In terms of product development, the business is currently experiencing a lot of momentum around its Dropped Object Prevention product range. “In the last 12 months, we have adapted our Quick-Switch product, and begun introducing this into markets outside of the United States,” Jeff says. “This is an amazing, patented innovation that is the only design in the world that allows 100 percent tool connection during use and storage. As anyone with experience will tell you, changing tools at height is a nightmare – long, cumbersome, unsafe and impractical – but this product changes all that, and really changes the game.

“We have also just introduced globally our Dropped Object Prevention kits, which are trade specific kits that conveniently put everything you need in one pack with a nice point of purchase unit. We have one for steelworkers, one for scaffolders, as so forth. We are all about taking the complexity out of working at height, and we have a lot more exciting innovations on the way, a number of which we look forward to showcasing in Las Vegas at the World of Concrete show in January 2022!”

Improved service
Buoyed by the rebranding of the business, Guardian is now also embarking upon ambitious plans to expand its operations globally and into new sectors. “In the United States, our core source of revenue remains the construction market,” Jeff details. “We are also now pursuing opportunities to expand more into general industry – working with companies in manufacturing, distribution, etc. Meanwhile, from our UK base, we are keen to expand into Europe and the Middle East. We are improving our language capabilities and product offering, and have just started appointing some new distribution partners in these regions. In the last few months, for example, we have cemented partnerships in the GCC, Spain, Holland, Sweden, and beyond, and we have also established new training partnerships in Europe.”

In spite of numerous challenges faced by Guardian over the last 12 months – from the ongoing Covid-19 pandemic to unprecedented supply chain difficulties created by long lead times, and rising material and freight costs – it has refused to lie down. “We have worked incredibly hard to mitigate a lot of these challenges for our customers, and this has resulted in us actually improving upon our service levels verses 2020,” Jeff declares. “This has been noticed within our net promoter score measures, and I could not be any prouder of the resilience that we have displayed.”

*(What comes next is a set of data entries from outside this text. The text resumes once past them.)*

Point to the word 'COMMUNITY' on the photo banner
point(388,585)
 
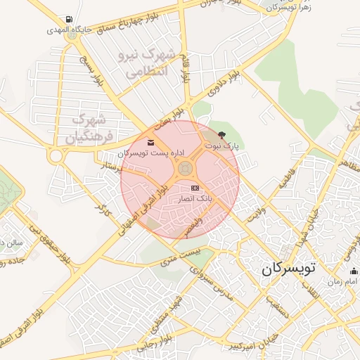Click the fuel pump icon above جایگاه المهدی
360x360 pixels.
coord(68,20)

Looking to build upon this further, Jeff has a clear vision of what the short and medium-term future holds for Guardian. “From January 2022, our clients and peers can expect to see a brand that is anchored in user insight and leverages its digital channels to inform and enable our partners, that makes a sustained investment in specialist roles in order to cultivate even deeper expertise, and that is powered by operational excellence and ongoing improvements.

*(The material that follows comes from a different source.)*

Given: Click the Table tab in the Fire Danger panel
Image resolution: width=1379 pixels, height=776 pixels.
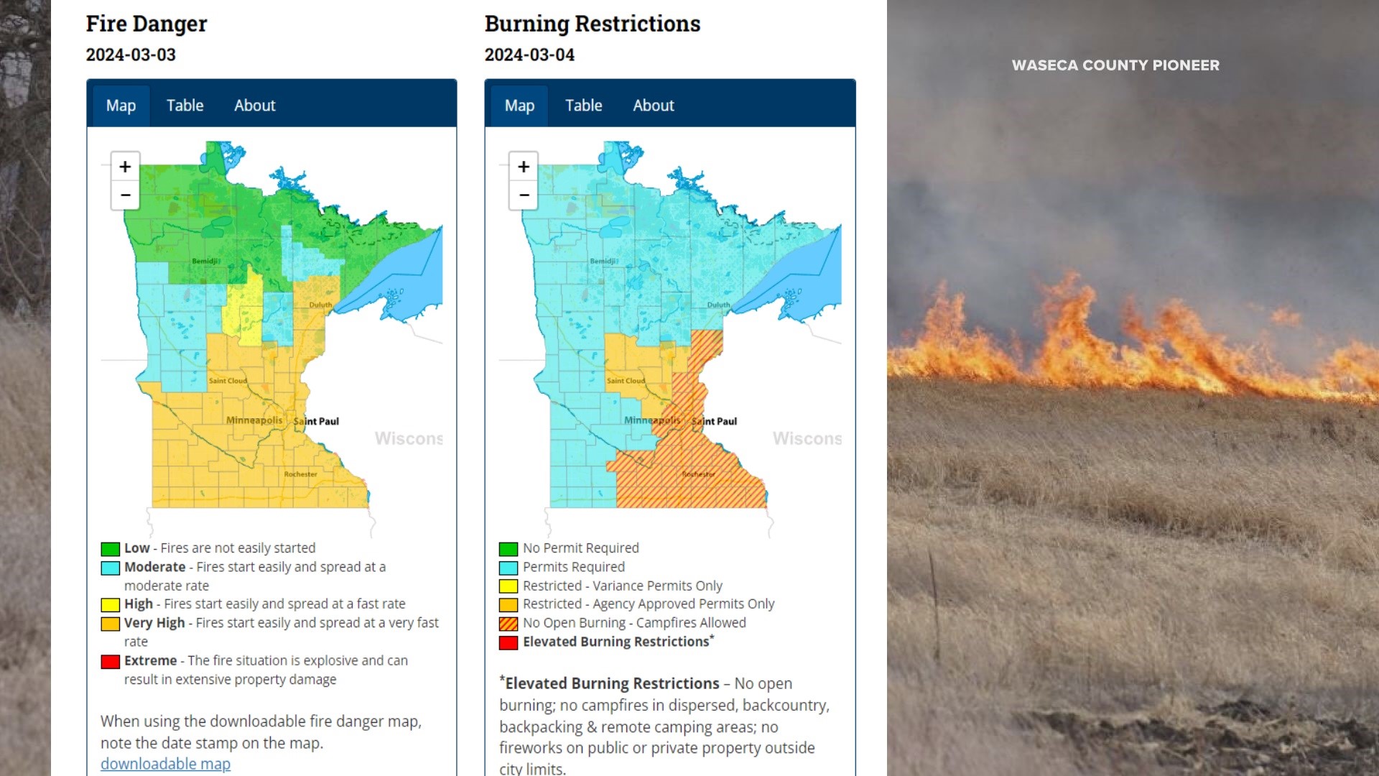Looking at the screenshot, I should coord(185,106).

“Further ahead – in three-to-five years’ time – I expect Guardian’s unrivalled brand awareness levels to have further strengthened in our home market of the United States, and for it to have extended further across the world. We have continually launched unique products and services that make it simpler for our partners to operate at height, and we continue to collect customer and industry awards for solving some of height safety’s thorniest problems. We have likely doubled in annual revenues, but we have achieved this through complete dedication and a focus on height safety, and not by getting distracted with anything else.”